FONTE -
------------------------------------------------
Cara
comunidade da Faculdade de Direito da UFBA:
A disciplina de sociologia jurídica, ministrada pela
professora Sara Côrtes, desafiou seus discentes a buscarem autoras negras e brasileiras
que desafiaram e revolucionaram seu meio, seu tempo; abstraindo dessa busca, o
entendimento e a explanação de quem é e qual a importância no mundo jurídico
dessas pensadoras. Essa jornada, nos levou até Cida Bento.
Maria Aparecida Silva Bento, filha de um motorista e uma
servente, com sete irmãos, da zona norte de São Paulo, foi a primeira de sua
família, a concluir o ensino superior, possuir um carro e ter um cargo de
executiva numa grande empresa. Se formou em psicologia em 1977 pela Faculdade
de Filosofia, Ciências e Letras Farias Brito, e mais tarde, após deixar o setor
privado, em 1992, tornou-se mestre psicologia social pela PUC-SP e doutora em Psicologia
Escolar e do Desenvolvimento Humano pela USP no ano de 2002.
------------------------------------------------
MATERIAL COLETADO -
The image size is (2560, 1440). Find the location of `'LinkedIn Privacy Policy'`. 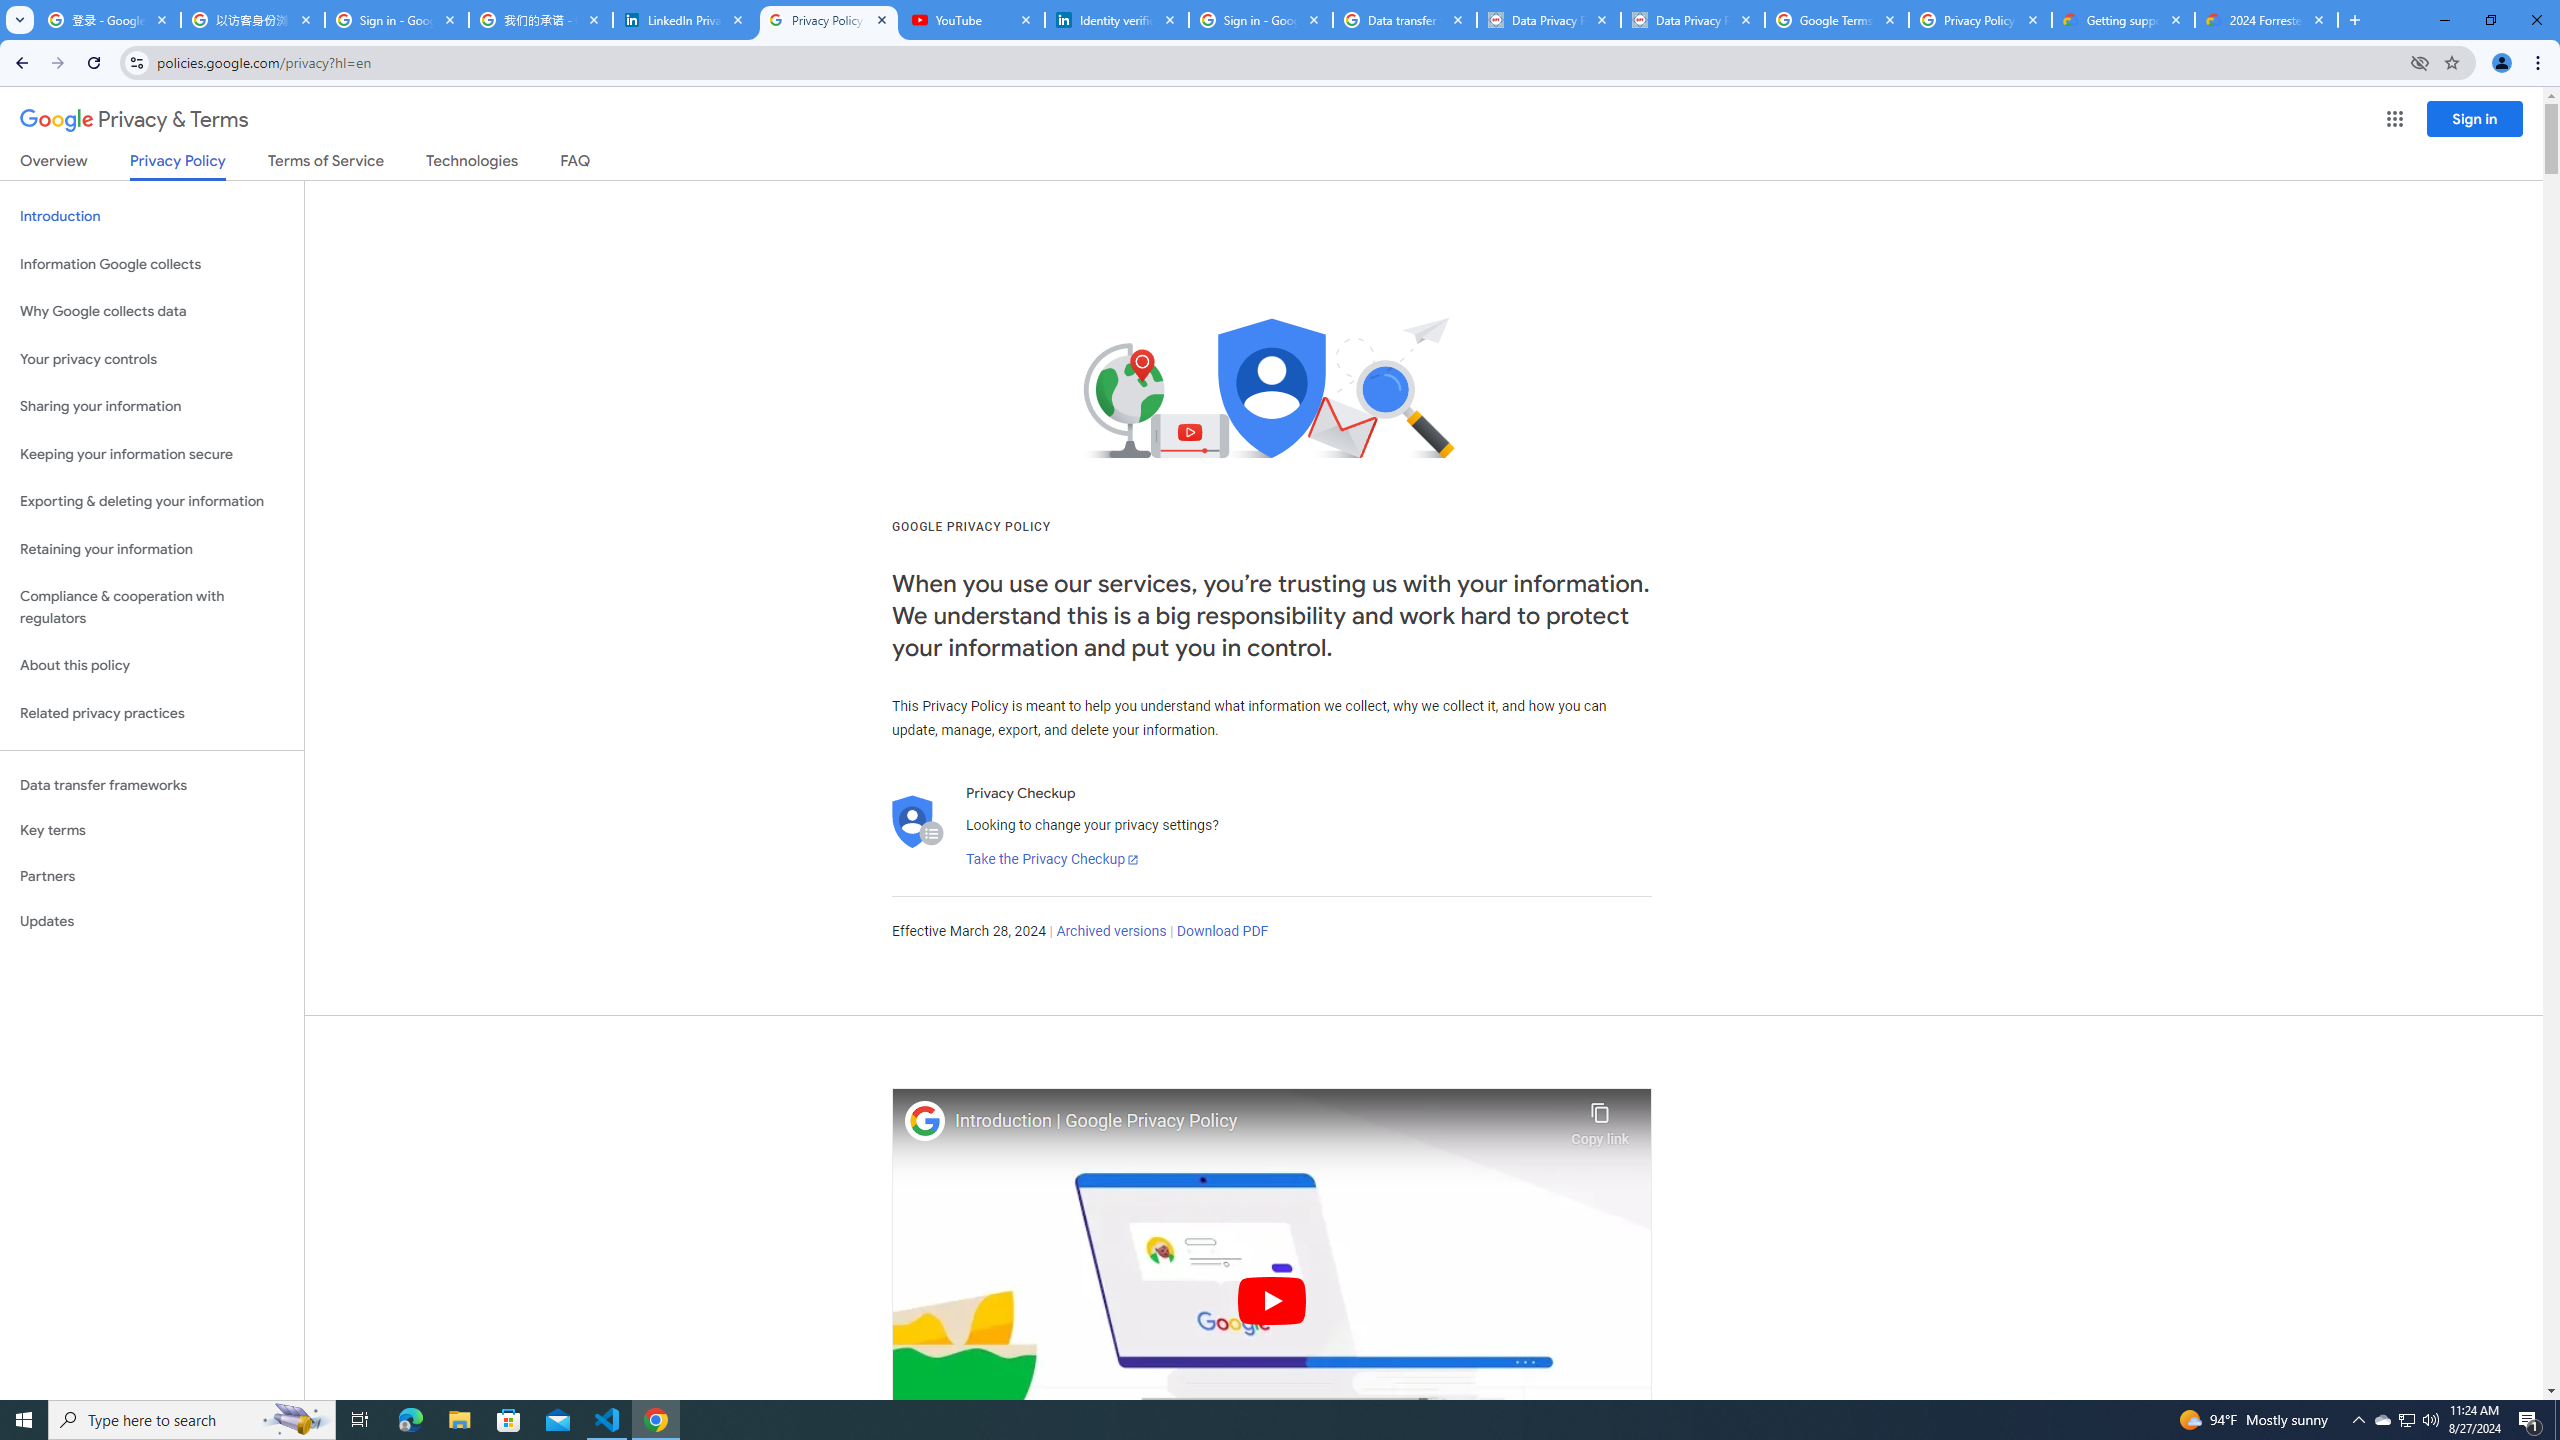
------------------------------------------------
OBJETIVO 1 -
Responda com base no texto sobre Cida Bento:
(a) Qual professora ministra a disciplina de sociologia jurídica?
(b) Em que ano Cida Bento se formou em psicologia?
(c) Por qual universidade ela se tornou doutora?
OBJETIVO 2 -
Devolva, sem alterações, o trecho do texto sobre Cida Bento que se inicia com as palavras "Maria Aparecida Silva" e se encerra com "ano de 2002.".

RESOLUÇÃO DA TAREFA 1 -
(a) A professora Sara Côrtes.
(b) Em 1977.
(c) Pela USP.

RESOLUÇÃO DA TAREFA 2 -
Maria Aparecida Silva Bento, filha de um motorista e uma
servente, com sete irmãos, da zona norte de São Paulo, foi a primeira de sua
família, a concluir o ensino superior, possuir um carro e ter um cargo de
executiva numa grande empresa. Se formou em psicologia em 1977 pela Faculdade
de Filosofia, Ciências e Letras Farias Brito, e mais tarde, após deixar o setor
privado, em 1992, tornou-se mestre psicologia social pela PUC-SP e doutora em Psicologia
Escolar e do Desenvolvimento Humano pela USP no ano de 2002.